The park covers almost 2 million ha of Beringia, an ancient land that used to connect Asia with North America before disappearing beneath the waves.

The region where two oceans (Pacific and Arctic) and two continents meet provides a migration corridor for birds and sea animals. The main attraction points are dramatic fjords, bird colonies, walrus rookeries, and thermal springs.

The vast territories of the park are divided into five sectors: Kolychinskiy, Chegitunskiy, Dezhnevskiy, Mechigmenskiy, and Providenskiy.

The largest sector is Kolychinskiy, located in the extreme north of the park. It is the most remote district too and the most difficult to access.

It includes Kolyuchin Island.

Chukotka coastline is home to more than three million birds living there in 50 huge colonies. Several million more feed at the coastal waters. To name a few of the most representative species, there are cormorants, tufted and horned puffins, seagulls. The Chukchi and Eskimo collect their eggs at the bird colonies. In Kolyuchin Island, you can find one of the liveliest bird colonies.

The Chegitunskiy sector is also rather remote. Amongst its coastline cliffs, there are bird colonies, polar bear dens, and walrus rookeries. On the upper reaches of the Chegitun River, one can meet the very rare snow sheep. Nearby, archaeologists have discovered the ancient villages of Paipelgak and Chegitun.

— EXERCISE TASK 1 —
In the Beringia park text, rewrite everything from "The region where" down to "Mechigmenskiy, and Providenskiy.", putting "hot springs" in place of "thermal springs".
— EXERCISE TASK 2 —
List the five sectors into which the Beringia park text says the park is divided.
— EXERCISE TASK 3 —
Answer these questions from the Beringia park text:
(a) How much of Beringia does the park cover?
(b) Which sector is the largest?
(c) On what part of the Chegitun River can the very rare snow sheep be met?

— SUPPLIED RECORDS —
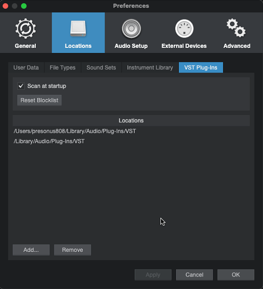Screen dimensions: 263x289
Task: Click the Apply button
Action: tap(153, 275)
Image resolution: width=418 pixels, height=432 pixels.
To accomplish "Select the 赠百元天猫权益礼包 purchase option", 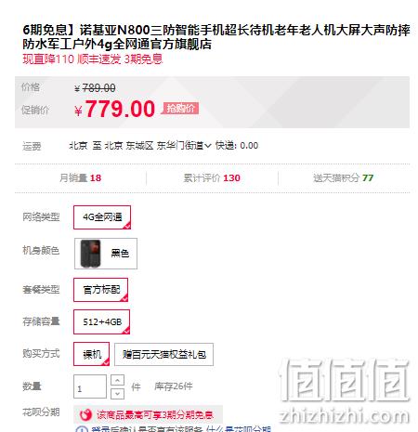I will [x=163, y=354].
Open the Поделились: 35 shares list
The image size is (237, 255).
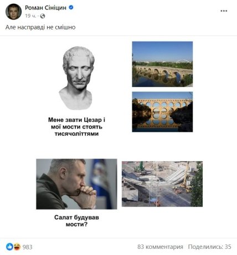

— WRITTEN ANSWER 1 —
The region where two oceans (Pacific and Arctic) and two continents meet provides a migration corridor for birds and sea animals. The main attraction points are dramatic fjords, bird colonies, walrus rookeries, and hot springs.

The vast territories of the park are divided into five sectors: Kolychinskiy, Chegitunskiy, Dezhnevskiy, Mechigmenskiy, and Providenskiy.

— WRITTEN ANSWER 2 —
Kolychinskiy
Chegitunskiy
Dezhnevskiy
Mechigmenskiy
Providenskiy

— WRITTEN ANSWER 3 —
(a) Almost 2 million ha.
(b) Kolychinskiy.
(c) The upper reaches.